I nosed around a tall apartment block and fell into conversation with Mr. Zheng Douwan on the ninth floor. He said that everything was fine at the moment, but he was tentative and I knew there was more to say.
"Is it always fine?" I asked.
"Not in the summer," he said. "The water table is so low in Peking that the pressure is bad. We can only get water as high as the fifth floor. This is a fifteen-story building, so the people on the upper ten floors have to get water in buckets."
Droughts and water shortages are greatly feared in Peking, he told me: for the past six years the rainfall was way below average and the outlook this year was not good. (In the event, very little rain fell, though buildings continued to rise.)
Mr. Zheng said, "From the bath point of view it's like England in the thirties. There is no hot water in any of these flats. If you want a bath you heat a kettle and pour it into a tin bathtub. It is very inconvenient, but I don't complain because that is how everyone lives."
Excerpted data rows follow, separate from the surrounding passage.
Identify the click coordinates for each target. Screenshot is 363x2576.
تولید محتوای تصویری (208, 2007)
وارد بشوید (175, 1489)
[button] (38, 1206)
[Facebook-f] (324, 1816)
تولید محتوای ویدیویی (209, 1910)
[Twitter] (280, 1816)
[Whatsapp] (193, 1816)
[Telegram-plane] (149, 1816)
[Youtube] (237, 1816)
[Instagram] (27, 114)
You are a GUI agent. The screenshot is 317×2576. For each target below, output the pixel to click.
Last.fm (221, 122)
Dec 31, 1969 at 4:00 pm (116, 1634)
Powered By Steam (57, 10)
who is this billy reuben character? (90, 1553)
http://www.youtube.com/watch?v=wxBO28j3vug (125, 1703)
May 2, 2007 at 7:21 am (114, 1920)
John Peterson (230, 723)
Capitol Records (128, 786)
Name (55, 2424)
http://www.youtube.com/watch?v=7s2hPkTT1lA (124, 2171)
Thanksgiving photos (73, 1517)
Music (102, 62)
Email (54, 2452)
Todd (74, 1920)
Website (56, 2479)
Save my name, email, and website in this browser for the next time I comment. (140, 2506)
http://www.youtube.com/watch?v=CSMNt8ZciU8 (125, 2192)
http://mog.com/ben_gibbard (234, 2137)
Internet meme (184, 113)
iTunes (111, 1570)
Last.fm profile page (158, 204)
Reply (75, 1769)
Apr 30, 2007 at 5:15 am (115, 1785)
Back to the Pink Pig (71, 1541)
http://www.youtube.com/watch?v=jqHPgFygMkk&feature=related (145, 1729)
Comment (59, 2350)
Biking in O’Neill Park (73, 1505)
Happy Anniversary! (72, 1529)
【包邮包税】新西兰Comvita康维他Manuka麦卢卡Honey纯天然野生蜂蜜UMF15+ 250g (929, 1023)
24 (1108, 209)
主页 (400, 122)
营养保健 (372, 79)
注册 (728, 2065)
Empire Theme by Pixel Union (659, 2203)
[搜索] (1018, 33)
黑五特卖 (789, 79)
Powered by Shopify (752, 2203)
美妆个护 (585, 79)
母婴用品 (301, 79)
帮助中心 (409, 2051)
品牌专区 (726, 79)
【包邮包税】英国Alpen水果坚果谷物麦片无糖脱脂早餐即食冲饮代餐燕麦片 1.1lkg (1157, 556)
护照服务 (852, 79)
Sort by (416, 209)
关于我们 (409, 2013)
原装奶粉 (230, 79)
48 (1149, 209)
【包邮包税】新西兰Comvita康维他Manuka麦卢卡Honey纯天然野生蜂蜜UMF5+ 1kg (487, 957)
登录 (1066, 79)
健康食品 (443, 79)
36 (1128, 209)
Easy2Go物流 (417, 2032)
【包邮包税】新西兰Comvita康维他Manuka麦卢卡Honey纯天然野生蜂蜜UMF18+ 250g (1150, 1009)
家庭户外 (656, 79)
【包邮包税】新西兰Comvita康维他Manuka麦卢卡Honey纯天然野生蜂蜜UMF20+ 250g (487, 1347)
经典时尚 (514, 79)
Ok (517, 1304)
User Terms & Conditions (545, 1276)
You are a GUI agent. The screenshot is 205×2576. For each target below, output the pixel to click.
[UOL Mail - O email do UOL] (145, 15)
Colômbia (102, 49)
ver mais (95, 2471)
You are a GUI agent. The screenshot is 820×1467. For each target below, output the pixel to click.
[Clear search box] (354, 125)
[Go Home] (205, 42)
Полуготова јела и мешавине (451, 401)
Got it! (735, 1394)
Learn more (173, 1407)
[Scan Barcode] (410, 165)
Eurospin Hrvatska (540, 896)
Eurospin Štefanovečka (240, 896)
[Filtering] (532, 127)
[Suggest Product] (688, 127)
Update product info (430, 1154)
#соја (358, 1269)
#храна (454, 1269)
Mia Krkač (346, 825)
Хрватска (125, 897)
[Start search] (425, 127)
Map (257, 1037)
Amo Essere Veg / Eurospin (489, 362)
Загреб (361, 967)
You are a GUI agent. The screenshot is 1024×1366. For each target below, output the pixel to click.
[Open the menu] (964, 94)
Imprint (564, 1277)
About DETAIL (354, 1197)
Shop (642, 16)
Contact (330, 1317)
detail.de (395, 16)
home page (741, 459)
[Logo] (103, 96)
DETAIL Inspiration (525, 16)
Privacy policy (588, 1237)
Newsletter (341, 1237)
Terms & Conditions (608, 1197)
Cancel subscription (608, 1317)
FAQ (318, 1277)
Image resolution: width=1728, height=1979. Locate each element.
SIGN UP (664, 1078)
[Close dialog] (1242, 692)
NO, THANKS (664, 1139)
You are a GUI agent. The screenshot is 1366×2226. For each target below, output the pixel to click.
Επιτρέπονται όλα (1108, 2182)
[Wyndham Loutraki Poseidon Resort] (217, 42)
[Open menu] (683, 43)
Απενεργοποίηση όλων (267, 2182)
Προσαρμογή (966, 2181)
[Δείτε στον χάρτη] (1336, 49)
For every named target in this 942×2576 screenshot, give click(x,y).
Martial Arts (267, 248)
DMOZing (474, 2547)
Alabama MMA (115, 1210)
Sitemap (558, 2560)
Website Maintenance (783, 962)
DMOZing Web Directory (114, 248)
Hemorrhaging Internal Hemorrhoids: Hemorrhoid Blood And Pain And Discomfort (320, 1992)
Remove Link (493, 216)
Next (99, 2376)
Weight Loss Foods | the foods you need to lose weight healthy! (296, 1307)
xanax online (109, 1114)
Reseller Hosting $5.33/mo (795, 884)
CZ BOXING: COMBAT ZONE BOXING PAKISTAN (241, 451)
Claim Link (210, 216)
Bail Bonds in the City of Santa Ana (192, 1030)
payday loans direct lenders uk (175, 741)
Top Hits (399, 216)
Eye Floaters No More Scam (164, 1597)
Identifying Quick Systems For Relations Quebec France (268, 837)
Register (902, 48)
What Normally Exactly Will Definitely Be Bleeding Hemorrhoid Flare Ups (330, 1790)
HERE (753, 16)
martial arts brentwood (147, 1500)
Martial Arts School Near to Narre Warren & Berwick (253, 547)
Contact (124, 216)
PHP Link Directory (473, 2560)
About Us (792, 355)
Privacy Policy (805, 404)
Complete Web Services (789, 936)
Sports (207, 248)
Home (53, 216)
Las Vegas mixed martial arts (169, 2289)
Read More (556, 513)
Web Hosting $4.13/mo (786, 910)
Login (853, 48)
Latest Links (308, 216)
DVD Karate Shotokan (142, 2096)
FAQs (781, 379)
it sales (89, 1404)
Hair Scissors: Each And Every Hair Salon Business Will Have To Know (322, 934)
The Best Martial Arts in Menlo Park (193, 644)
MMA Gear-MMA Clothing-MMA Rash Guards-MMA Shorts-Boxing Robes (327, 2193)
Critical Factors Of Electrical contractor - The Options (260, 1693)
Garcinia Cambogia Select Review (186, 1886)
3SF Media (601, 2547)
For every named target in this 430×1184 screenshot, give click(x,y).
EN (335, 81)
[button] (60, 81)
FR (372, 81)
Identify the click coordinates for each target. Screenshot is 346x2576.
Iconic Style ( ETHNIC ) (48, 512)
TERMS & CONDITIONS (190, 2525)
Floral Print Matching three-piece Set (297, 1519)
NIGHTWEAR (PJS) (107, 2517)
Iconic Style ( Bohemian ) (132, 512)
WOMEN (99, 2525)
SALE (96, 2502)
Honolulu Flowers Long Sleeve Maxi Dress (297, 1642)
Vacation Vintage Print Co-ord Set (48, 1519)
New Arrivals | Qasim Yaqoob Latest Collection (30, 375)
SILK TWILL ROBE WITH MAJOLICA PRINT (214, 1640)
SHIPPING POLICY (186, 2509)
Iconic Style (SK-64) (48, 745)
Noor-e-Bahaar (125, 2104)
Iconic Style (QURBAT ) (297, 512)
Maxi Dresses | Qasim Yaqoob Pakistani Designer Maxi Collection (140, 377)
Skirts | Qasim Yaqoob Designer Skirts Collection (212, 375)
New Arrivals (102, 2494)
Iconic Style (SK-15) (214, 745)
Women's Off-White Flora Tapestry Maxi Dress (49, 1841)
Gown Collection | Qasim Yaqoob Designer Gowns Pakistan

But not tourists, not high Party officials, and not the new classes of people with money—taxi drivers and some traders. In 1980 there were three taxi companies in Peking; now there are 230, with 14,000 taxis. All are controlled by the government or by official agencies, but the drivers do well out of it because the people who take taxis are generally foreigners and they pay in Foreign Exchange Certificates.